Set `include_table_list = TRUE` to prepend an auto-generated index sheet:

```{r, eval=FALSE}
write_xlsx(tables, path = "multi-sheet-indexed.xlsx", include_table_list = TRUE)
```

### Save each table to its own file

Set `separate_files = TRUE` and provide a folder path:

```{r, eval=FALSE}
write_xlsx(tables, path = "output-tables/", separate_files = TRUE)
```

### End-to-end example

Here is a realistic pipeline that builds several tables, attaches metadata, applies a style, and exports everything to a single indexed workbook:

```{r, eval=FALSE}
# 1. Build tables
freq_sex <- person_record |>
  generate_frequency(sex) |>
  add_table_title("Distribution by Sex") |>
  add_source_note("Source: person_record dataset")

crosstab_marital_sex <- person_record |>
  generate_crosstab(marital_status, sex) |>
  add_table_title("Marital Status by Sex") |>
  add_table_subtitle("Row percentages") |>
  add_footnote("Missing values are excluded from the denominator.")

difficulties_wide <- person_record |>
  generate_crosstab(
    sex,
    seeing, hearing, walking, remembering, self_caring, communicating,
    multiple_columns        = TRUE,
    multiple_columns_filter = 2L   # count "Some difficulty" responses
  ) |>
  add_table_title("Functional Difficulties by Sex (Some difficulty)")

# 2. Combine into a named list
workbook_tables <- list(
  "1. Sex"           = freq_sex,
  "2. Marital x Sex" = crosstab_marital_sex,
  "3. Difficulties"  = difficulties_wide
)

# 3. Export with a style and an index sheet
write_xlsx(
  workbook_tables,
  path               = "report.xlsx",
  facade             = get_tsg_facade("yolo"),
  include_table_list = TRUE
)
```

---

## Controlling where footnotes appear

### Left and right placement

`add_footnote()` accepts a `placement` argument (`"auto"`, `"left"`, or `"right"`) to align the footnote text. Use left alignment for source citations and right alignment for methodological notes — this mirrors APA and AAPOR conventions.

```{r}
person_record |>
  generate_frequency(sex) |>
  add_table_title("Sex distribution") |>
  add_footnote("Source: National Survey 2023.", placement = "left") |>
  add_footnote("Weighted estimates.", placement = "right")
```

### Linking a footnote to a column header (HTML / PDF)

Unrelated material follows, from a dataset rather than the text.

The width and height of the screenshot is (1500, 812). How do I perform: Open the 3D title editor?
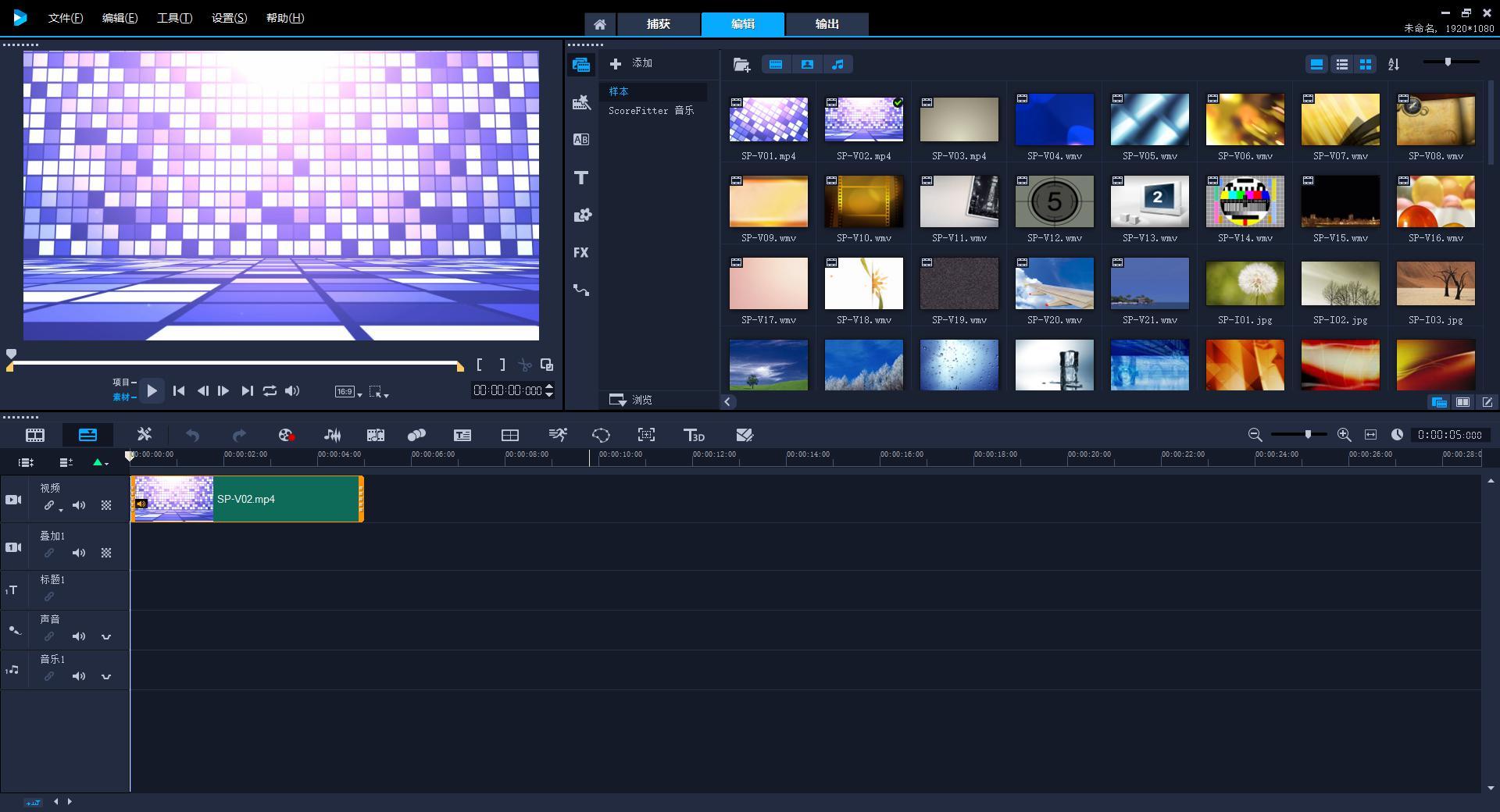pos(694,435)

Pass column names via `locations` to place a footnote marker in the column header. This is supported in HTML and PDF output (via `gt`); Excel and Word output include the footnote text without cell-level markers.

```{r}
person_record |>
  generate_crosstab(marital_status, sex) |>
  add_footnote(
    "Counts exclude respondents with unknown marital status.",
    locations = c("frequency_1", "frequency_2")
  )
```

### Chaining multiple footnotes

Each `add_footnote()` call appends to the list. Different footnotes can have different placements and locations:

```{r}
person_record |>
  generate_frequency(sex) |>
  add_footnote("Source: National Survey 2023.") |>
  add_footnote("Weighted estimates.", placement = "right") |>
  add_footnote("Counts may not sum to total due to rounding.",
               locations = "frequency")
```

---

## Tips

- When building large workbooks, attach `add_table_title()` and `add_table_subtitle()` to each element **before** combining into the list — metadata is preserved per sheet.
- `group_as_hierarchy = TRUE` with `group_as_list = TRUE` is most useful for hierarchical administrative data (e.g., national → regional → district breakdowns).
- `multiple_columns = TRUE` is designed for survey modules where several indicator columns share the same response scale.
- `multiple_columns_type = "stacked"` is best for producing a complete cross-product comparison table.